Aviva Investors, the global asset management business of Aviva plc, announced today the publication of an update on its progress towards transitioning its £47 billion real assets platform to net zero, revealing that the company has achieved a near 25% reduction in the carbon intensity of its direct investments, and surpassed its five-year goal to finance £1 billion of climate transition-focused loans by 2025.
The announcement follows the launch last year by Aviva plc of a commitment to reach net zero Scope 1, 2 and 3 carbon emissions by 2040, and by Aviva Investors to reach net zero emissions across its real assets platform by the same year, with interim 2025 goals including investing £2.5 billion in low-carbon and renewable energy infrastructure, increasing low-carbon and renewable energy generation capacity to 1.5 GW, as well as reducing real estate carbon intensity by 30% and energy intensity by 10%.
Daniel McHugh, CIO, Real Assets, at Aviva Investors, said:
“The five interim goals of our Pathway are arguably the most important aspect of our commitment to net zero. They provide proof-points against which our progress can be measured and are designed to give clients confidence in the investments we make on their behalf, and their impact in supporting the transition towards a low carbon future.”
The new update highlights the company’s achievements against its 2025 interim goals, including financing £1.4 billion of low-carbon and renewable energy infrastructure and buildings, expanding total renewable energy capacity to 1.1 GW, originating £1.04 billion in climate transition-focused real estate loans, launching the Climate Transition Real Assets Fund, reducing carbon intensity by 25%, as well as decreasing energy intensity for direct investments by 6%.
The report also highlighted some of the challenges facing investors as they pursue net zero pathways. Key challenges include the lack of transparency, with little ESG-related data typically available in institutional private credit and real estate transactions, and a lack of green building stock, with intensifying competition for green assets leading to the emergence of a green premium. The company stated that it supports a “brown to green” transition of assets, rather than joining the large flows of capital chasing ‘already green’ assets.

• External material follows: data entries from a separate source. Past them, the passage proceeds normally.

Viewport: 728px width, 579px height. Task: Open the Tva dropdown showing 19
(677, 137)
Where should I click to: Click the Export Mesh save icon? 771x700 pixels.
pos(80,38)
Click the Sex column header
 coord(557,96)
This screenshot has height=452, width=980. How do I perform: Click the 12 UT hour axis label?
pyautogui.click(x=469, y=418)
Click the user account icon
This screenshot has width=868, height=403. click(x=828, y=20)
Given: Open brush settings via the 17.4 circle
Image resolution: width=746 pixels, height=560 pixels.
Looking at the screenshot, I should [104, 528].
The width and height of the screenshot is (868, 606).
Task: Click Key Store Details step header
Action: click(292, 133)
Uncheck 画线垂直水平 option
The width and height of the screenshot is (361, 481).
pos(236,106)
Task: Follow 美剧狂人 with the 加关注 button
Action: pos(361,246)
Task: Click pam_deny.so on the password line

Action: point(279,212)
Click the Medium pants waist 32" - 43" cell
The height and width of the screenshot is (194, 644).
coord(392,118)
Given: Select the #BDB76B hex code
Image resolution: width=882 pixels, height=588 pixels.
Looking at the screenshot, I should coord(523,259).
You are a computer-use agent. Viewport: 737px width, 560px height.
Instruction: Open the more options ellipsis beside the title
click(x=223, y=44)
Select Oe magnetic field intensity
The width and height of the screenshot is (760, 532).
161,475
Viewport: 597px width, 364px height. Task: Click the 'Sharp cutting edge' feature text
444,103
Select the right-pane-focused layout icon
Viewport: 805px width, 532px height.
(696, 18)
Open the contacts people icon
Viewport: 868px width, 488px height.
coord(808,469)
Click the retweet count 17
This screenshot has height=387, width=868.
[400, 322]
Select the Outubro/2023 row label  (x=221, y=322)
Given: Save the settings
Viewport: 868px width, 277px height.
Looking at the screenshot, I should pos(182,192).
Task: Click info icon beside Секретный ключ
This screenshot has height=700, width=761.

In a post discussing the report, Edward Vaughan Dixon, Head of ESGEnvironmental, social, and governance (ESG) criteria are a set of standards for a company’s operations that socially conscious investors use to screen potential investments., Real Assets at Aviva Investors, outlined some of the company’s ongoing initiatives and priorities going forward as it moves to address these challenges and advance its net zero goals. These include joining a group of major infrastructure lenders in order to launch an ESG covenant package, designed to develop a unified approach on ESG-related information and reporting requirements for infrastructure debt financings, focusing origination on both green and transition assets, and increasing its efforts to decarbonize existing buildings.
Amanda Blanc, Group Chief Executive Officer, Aviva plc, said:
“As a major investor in UK infrastructure and real estate, Aviva has a significant opportunity and responsibility to ensure we finance projects that help the built environment in its transition to net zero. So it’s encouraging to see this progress, however we still have a long way to go before we fulfil our sustainability ambitions. Our investors and customers expect leading results, and we will maintain a laser focus on delivering them.”